Exercise instructions —
What is needed is every line of the data that includes the word "highlighted". Please copy each one.

Saved entries:

=== Section Start ===

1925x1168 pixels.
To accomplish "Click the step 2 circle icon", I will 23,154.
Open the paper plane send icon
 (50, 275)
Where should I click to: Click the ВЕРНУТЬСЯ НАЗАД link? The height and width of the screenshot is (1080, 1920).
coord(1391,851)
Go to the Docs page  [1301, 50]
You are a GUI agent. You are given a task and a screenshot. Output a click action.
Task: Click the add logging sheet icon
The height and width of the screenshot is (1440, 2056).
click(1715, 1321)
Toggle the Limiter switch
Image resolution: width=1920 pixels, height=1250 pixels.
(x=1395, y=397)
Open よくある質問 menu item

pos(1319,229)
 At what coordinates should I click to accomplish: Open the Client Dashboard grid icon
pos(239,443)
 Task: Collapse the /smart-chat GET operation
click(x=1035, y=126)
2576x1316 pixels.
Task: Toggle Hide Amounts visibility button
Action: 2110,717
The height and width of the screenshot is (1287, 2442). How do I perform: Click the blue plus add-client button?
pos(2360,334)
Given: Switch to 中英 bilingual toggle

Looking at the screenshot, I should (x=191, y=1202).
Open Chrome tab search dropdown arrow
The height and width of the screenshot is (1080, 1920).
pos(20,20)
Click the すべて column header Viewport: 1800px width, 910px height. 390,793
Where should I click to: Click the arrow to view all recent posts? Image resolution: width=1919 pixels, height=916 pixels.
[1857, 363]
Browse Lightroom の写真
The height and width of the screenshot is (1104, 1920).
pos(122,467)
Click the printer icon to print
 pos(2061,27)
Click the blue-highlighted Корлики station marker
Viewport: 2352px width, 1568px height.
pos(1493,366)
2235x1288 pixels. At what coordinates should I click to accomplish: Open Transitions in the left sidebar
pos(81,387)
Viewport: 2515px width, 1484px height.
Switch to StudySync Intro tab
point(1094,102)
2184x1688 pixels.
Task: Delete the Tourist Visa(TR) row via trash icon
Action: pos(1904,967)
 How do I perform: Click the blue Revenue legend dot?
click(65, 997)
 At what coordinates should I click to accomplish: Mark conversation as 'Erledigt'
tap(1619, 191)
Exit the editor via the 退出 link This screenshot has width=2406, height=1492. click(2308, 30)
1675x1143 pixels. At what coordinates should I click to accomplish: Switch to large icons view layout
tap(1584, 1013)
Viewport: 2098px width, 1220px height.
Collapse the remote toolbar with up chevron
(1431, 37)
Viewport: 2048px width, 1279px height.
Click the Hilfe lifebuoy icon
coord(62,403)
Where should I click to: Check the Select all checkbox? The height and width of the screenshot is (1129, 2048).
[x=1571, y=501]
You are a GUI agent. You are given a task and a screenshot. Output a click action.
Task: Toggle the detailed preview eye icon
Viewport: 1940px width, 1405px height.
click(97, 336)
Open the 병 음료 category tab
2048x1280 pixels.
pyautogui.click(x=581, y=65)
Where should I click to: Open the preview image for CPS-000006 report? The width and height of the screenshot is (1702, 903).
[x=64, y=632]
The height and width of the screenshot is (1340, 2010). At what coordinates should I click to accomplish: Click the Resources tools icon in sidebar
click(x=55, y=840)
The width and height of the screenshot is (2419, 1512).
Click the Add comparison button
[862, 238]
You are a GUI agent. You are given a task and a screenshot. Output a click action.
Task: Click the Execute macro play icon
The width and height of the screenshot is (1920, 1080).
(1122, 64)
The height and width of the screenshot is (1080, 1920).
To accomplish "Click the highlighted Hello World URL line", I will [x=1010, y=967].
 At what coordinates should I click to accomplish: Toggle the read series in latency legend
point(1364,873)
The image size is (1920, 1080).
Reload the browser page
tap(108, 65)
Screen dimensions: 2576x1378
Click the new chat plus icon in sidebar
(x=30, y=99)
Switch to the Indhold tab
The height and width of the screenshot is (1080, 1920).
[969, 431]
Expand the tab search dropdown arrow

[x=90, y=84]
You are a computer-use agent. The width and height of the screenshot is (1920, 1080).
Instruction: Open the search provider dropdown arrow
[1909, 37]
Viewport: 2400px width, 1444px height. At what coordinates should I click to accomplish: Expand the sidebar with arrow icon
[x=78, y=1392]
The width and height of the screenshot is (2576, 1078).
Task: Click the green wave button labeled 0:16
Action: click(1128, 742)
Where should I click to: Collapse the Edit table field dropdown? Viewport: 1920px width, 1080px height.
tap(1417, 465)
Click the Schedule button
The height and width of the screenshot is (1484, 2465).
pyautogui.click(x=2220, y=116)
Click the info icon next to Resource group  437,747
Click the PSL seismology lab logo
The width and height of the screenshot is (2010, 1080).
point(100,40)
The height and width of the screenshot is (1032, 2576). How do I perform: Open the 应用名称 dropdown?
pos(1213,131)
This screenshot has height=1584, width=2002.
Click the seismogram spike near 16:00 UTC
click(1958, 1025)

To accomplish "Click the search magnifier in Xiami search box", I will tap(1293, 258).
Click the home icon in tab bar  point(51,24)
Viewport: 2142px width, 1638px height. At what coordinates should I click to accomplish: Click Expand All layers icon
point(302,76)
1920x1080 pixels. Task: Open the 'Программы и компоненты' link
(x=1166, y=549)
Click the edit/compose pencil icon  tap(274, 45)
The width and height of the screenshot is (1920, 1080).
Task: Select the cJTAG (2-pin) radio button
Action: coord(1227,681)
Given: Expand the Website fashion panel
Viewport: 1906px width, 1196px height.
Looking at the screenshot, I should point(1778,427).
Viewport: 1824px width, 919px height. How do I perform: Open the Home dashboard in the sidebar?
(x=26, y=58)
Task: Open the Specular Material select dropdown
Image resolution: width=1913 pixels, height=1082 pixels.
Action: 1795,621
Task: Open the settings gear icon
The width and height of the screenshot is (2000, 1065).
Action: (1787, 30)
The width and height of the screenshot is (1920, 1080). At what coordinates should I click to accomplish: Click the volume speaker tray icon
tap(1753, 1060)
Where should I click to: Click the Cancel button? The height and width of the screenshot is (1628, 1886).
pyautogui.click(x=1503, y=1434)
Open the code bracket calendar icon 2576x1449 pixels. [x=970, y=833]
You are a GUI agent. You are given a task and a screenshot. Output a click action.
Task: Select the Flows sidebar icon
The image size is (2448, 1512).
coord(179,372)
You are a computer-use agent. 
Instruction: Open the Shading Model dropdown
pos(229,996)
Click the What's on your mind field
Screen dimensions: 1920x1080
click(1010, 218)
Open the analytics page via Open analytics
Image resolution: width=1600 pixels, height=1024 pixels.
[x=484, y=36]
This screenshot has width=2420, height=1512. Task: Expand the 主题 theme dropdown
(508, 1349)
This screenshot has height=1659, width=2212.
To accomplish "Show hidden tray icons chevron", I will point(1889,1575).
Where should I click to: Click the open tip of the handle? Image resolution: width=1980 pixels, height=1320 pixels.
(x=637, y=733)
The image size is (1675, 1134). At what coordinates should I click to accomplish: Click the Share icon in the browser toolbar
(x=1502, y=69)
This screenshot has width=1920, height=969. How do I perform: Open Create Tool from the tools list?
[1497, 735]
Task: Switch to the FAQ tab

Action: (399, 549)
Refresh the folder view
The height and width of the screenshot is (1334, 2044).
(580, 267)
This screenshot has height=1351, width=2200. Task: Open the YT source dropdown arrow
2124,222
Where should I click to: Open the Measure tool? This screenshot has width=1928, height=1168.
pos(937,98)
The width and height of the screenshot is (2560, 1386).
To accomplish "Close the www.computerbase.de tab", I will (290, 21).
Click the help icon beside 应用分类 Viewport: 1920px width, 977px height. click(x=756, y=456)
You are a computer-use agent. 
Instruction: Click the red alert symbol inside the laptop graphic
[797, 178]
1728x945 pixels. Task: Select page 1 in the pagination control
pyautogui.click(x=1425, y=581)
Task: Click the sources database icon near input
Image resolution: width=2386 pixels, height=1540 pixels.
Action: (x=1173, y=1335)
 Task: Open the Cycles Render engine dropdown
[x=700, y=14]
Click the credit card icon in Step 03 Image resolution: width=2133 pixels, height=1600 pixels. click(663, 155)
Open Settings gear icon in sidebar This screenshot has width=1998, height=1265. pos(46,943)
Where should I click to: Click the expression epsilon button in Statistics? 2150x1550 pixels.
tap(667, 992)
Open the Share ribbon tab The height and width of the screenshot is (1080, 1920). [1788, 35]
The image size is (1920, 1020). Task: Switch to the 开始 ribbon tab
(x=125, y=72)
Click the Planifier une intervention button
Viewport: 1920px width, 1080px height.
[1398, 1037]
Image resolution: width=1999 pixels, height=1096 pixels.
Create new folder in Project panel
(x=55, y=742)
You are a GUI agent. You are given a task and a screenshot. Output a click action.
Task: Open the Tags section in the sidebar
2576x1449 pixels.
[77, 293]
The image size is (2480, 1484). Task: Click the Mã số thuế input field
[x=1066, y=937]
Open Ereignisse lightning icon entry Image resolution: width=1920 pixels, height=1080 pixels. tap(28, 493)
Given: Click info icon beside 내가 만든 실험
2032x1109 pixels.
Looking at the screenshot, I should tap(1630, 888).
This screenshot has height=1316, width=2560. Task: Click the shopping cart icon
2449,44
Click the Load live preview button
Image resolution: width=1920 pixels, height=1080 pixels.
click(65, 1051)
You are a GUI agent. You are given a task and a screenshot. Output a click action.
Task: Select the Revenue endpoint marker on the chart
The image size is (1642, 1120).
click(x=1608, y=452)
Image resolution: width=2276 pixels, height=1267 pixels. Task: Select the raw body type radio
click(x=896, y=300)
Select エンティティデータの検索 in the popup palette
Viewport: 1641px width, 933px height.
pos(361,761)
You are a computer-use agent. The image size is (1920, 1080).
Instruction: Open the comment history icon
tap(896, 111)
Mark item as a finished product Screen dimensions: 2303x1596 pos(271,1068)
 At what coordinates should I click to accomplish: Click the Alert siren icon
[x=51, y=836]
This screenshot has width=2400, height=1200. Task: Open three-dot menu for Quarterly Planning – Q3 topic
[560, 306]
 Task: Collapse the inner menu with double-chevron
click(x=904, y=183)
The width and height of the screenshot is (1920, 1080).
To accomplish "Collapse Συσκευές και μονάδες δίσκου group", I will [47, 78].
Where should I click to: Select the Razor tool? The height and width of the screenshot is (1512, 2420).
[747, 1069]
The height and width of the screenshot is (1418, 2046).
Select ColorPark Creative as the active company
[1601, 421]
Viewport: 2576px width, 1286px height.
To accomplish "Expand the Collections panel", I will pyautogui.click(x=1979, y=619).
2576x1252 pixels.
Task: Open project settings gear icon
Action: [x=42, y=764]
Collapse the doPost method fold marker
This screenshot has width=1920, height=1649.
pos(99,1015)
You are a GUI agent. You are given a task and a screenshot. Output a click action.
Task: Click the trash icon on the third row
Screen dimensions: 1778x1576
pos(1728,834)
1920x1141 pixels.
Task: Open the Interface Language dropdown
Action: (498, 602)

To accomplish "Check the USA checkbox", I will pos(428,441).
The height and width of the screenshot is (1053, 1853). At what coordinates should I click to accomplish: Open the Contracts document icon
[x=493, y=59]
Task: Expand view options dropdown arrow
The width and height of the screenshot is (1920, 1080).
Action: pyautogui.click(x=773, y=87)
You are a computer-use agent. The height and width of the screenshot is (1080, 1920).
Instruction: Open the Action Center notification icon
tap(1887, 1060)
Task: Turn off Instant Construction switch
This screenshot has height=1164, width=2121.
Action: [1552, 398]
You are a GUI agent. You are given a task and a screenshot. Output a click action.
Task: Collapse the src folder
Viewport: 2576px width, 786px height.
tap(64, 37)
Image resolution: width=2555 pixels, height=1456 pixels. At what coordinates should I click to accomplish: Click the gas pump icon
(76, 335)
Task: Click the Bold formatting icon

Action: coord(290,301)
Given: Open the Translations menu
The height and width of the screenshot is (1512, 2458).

=== Section End ===

Output —
Click the blue-highlighted Корлики station marker
To accomplish "Click the highlighted Hello World URL line", I will [x=1010, y=967].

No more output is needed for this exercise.